(Stored records)

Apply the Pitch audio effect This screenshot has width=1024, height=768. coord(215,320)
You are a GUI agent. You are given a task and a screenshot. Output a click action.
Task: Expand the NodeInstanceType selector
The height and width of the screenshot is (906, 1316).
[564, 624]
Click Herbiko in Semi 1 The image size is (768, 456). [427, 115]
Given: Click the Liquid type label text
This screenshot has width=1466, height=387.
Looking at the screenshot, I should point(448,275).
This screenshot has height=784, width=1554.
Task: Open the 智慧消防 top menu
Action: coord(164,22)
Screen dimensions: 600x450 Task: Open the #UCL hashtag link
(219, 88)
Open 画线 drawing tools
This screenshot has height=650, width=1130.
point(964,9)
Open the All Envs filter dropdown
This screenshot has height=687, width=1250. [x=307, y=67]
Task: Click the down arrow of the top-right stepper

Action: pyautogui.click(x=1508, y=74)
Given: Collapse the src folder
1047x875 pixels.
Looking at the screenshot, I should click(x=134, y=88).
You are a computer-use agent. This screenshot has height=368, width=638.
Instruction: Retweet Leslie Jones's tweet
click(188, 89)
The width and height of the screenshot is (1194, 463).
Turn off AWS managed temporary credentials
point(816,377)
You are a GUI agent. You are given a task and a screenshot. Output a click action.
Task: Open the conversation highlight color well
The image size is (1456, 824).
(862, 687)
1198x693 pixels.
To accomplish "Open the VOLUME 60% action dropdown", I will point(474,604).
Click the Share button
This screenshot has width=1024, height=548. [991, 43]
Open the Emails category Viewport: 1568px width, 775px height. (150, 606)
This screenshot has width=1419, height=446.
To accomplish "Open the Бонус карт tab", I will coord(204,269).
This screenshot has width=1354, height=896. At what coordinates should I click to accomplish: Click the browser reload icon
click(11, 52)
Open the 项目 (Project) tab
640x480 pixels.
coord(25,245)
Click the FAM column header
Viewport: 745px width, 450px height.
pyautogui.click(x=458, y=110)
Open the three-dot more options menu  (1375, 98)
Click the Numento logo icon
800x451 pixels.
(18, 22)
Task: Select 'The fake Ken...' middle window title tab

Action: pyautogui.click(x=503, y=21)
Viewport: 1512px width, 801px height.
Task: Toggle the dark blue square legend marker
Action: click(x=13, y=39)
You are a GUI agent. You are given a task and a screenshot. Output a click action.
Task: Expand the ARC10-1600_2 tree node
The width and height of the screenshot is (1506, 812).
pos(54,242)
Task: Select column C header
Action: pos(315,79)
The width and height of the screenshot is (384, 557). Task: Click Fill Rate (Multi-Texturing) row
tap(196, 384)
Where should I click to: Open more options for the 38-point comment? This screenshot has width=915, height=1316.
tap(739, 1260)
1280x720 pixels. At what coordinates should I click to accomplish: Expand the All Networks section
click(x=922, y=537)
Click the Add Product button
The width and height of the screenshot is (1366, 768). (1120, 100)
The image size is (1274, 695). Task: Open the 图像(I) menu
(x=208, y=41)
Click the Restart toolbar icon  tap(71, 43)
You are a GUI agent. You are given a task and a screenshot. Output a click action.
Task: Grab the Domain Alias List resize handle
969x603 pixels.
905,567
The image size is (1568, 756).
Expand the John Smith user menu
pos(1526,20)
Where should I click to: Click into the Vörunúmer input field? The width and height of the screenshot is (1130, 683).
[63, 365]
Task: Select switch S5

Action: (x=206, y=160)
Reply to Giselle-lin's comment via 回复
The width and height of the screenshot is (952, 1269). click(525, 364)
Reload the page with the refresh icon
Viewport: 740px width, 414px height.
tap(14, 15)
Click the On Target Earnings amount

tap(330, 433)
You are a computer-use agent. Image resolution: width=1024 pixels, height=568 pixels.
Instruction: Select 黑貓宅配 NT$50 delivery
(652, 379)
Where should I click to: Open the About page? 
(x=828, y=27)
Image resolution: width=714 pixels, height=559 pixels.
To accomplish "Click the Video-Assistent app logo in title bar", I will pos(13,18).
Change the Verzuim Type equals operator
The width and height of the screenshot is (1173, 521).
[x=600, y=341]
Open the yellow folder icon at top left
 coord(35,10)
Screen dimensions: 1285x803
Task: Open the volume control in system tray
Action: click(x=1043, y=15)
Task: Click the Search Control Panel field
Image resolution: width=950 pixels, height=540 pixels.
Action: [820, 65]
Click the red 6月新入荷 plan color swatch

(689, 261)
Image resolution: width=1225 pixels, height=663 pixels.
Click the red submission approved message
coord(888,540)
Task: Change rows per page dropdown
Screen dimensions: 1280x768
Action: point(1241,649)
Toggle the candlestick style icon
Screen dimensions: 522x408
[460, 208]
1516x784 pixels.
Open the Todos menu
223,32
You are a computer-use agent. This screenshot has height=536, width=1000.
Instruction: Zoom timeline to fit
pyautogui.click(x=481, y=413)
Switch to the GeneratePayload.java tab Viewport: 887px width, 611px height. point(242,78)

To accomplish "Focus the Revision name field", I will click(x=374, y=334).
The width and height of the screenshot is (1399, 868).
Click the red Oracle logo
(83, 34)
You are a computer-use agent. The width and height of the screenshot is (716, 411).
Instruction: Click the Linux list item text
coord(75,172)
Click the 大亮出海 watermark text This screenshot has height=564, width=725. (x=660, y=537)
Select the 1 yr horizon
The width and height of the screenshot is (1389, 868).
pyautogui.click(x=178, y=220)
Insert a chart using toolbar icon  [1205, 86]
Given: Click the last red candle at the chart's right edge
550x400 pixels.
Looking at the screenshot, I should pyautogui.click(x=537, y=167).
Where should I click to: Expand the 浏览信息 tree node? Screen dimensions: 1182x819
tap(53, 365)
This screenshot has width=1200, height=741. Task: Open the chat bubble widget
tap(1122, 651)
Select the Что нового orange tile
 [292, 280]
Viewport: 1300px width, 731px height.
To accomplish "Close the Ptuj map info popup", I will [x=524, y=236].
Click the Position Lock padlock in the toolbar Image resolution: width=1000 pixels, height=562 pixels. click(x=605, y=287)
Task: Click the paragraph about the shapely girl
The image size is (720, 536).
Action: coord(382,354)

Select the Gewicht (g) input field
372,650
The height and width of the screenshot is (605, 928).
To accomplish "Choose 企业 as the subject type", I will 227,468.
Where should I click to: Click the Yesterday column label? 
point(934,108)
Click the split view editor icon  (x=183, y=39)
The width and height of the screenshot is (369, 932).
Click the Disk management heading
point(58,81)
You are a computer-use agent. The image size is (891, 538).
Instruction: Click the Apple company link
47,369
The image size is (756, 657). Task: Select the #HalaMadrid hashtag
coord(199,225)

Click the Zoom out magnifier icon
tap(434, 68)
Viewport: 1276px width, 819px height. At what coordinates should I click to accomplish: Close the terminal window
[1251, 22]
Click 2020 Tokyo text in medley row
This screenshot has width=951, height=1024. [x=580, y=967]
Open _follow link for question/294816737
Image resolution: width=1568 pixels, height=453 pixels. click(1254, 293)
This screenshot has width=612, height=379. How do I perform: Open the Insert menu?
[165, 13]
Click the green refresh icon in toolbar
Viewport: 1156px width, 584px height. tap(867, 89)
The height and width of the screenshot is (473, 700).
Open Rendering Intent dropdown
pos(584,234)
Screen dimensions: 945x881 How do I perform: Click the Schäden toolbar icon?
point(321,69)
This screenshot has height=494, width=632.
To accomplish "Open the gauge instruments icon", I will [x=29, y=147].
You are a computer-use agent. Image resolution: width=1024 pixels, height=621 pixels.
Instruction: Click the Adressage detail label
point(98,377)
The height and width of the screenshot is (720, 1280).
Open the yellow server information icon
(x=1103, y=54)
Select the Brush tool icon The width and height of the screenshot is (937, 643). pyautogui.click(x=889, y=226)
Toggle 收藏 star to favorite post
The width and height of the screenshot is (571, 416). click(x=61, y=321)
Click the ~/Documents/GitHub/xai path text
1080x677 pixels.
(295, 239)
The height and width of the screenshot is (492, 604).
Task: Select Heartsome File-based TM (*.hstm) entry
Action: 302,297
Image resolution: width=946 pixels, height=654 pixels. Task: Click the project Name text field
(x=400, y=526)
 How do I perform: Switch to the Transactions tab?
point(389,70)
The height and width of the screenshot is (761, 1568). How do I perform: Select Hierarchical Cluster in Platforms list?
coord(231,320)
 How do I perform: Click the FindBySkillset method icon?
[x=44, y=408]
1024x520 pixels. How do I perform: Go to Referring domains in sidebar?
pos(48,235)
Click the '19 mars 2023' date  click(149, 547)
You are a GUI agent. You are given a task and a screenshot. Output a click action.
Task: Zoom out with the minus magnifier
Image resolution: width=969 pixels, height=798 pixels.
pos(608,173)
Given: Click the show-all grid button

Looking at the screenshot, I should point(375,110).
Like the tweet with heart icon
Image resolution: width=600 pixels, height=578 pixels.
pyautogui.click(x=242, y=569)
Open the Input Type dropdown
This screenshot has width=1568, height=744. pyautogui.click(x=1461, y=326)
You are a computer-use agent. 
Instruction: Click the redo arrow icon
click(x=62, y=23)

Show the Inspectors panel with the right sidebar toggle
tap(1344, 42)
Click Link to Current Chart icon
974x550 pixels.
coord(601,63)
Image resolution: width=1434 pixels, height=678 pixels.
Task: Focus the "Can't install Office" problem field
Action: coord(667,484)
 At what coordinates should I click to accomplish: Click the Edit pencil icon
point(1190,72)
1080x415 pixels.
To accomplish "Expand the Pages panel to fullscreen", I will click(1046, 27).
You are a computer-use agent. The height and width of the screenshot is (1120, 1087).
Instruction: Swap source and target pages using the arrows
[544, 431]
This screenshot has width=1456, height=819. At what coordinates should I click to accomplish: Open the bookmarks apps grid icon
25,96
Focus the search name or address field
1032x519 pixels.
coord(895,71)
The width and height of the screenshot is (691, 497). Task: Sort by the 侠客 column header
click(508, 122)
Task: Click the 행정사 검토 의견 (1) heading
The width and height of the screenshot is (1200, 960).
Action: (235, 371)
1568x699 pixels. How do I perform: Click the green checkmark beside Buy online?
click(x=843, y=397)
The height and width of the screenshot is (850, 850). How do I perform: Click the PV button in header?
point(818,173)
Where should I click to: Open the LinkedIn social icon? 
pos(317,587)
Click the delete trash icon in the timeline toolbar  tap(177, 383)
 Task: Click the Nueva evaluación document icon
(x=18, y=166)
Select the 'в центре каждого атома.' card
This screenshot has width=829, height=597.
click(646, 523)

-- Task --
Your answer should be one number: how many lines of the records hold "computer".

-- Written answer --
8